Come avrete notato Jason Fuchs, sceneggiatore incaricato di dare un senso all’operazione e di conseguenza una risposta alla nostra domanda, non deve averci messo tanto a trovare la chiave drammaturgica per giungere a conclusioni, visto che come molti colleghi non ha fatto altro che mettere insieme le due soluzioni più scontate e praticate: da una parte creando una fusione tra il prequel e il reboot, mescolando i meccanismi che li regolano (non a caso, la frase di lancio recita così: “Ma questa non è la storia che già conosci.
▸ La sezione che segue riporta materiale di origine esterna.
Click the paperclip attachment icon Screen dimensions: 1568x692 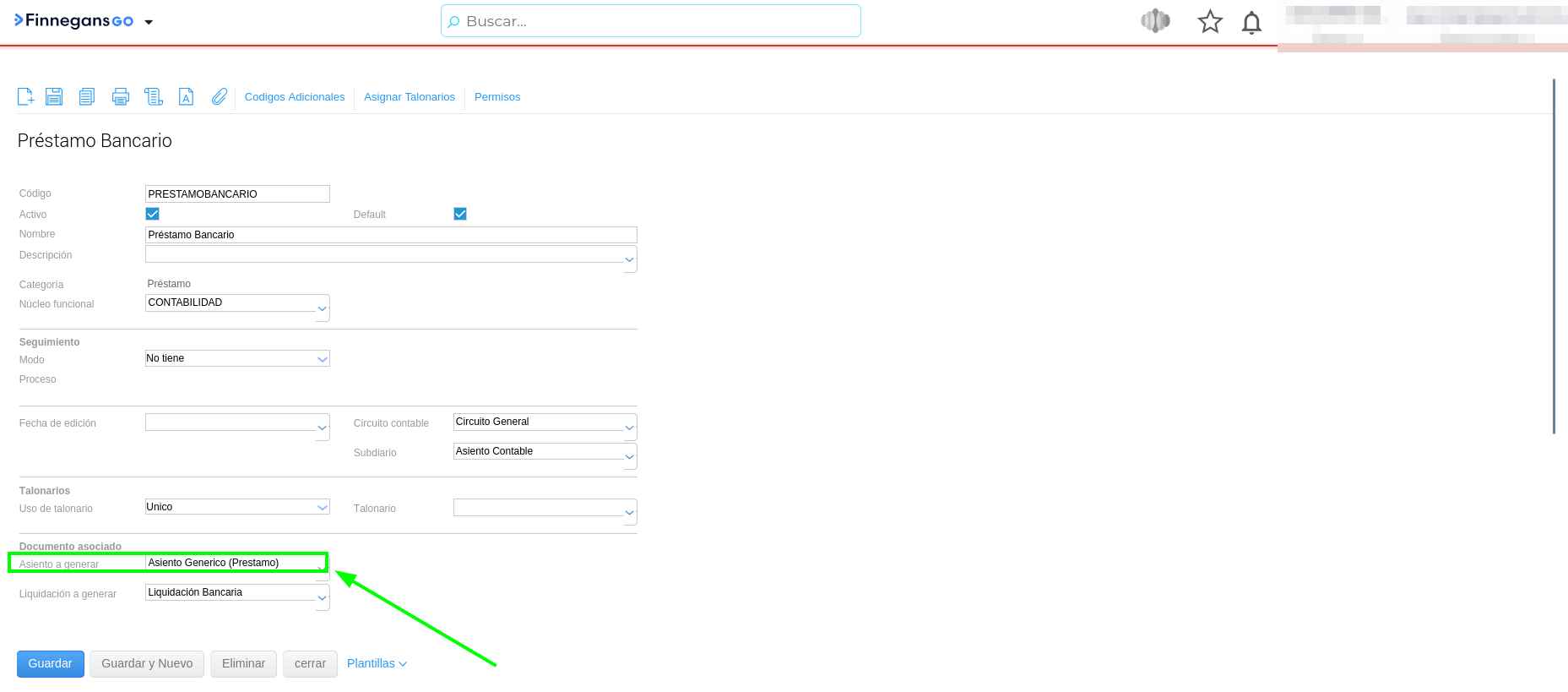pos(220,97)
A volte, per capire meglio come finiscono le cose, dobbiamo prima sapere come sono iniziate”); dall’altra sottoponendo il plot originale alla pratica piuttosto comune nell’ultimo decennio che ha visto e continua a vedere fiabe e favole della tradizione letteraria prestare sempre più frequentemente il fianco alla Settima Arte e a tentativi di rivisitazioni più o meno riusciti. Ma il Pan del regista britannico, conosciuto nell’ambiente per aver firmato trasposizioni di grandi classici come Orgoglio e pregiudizio, Espiazione o Anna Karenina, non è tra questi. Su entrambi i fronti il risultato fallisce miseramente, ma cosa ancora più grave è che si tratta di un film che inspiegabilmente non si sa a quale target vuole rivolgersi. Ciò che scorre sullo schermo si rivela, infatti, una via di mezzo tra quello che amano vedere gli spettatori più piccoli e quello che preferiscono le fasce più adulte. Troppo stratificato e mnemonico narrativamente, troppo gonfiato e pomposo visivamente per trovare il giusto equilibrio tra i diversi potenziali fruitori. Tale indecisione finisce per non accontentare nessuno dei due potenziali fruitori, diventando di fatto un tallone d’Achille insormontabile.
Il regista londinese dà origine a un giocattolone che mira più allo spettacolo visivo e all’azione più che alla storia e alle dinamiche dei personaggi che la animano (vecchie e nuove conoscenze, inedite alleanze e misteri da scoprire). Cosa abbastanza inconsueta per un Wright che da questo punto di vista è sempre stato molto attento non solo alla forma, ma anche ai contenuti. Ne consegue uno show cinetico che intrattiene ma non coinvolge, con sequenze ben confezionate, ma decisamente fini a se stesse (vedi il primo sbarco dei pirati nel villaggio dei bimbi sperduti o il finale).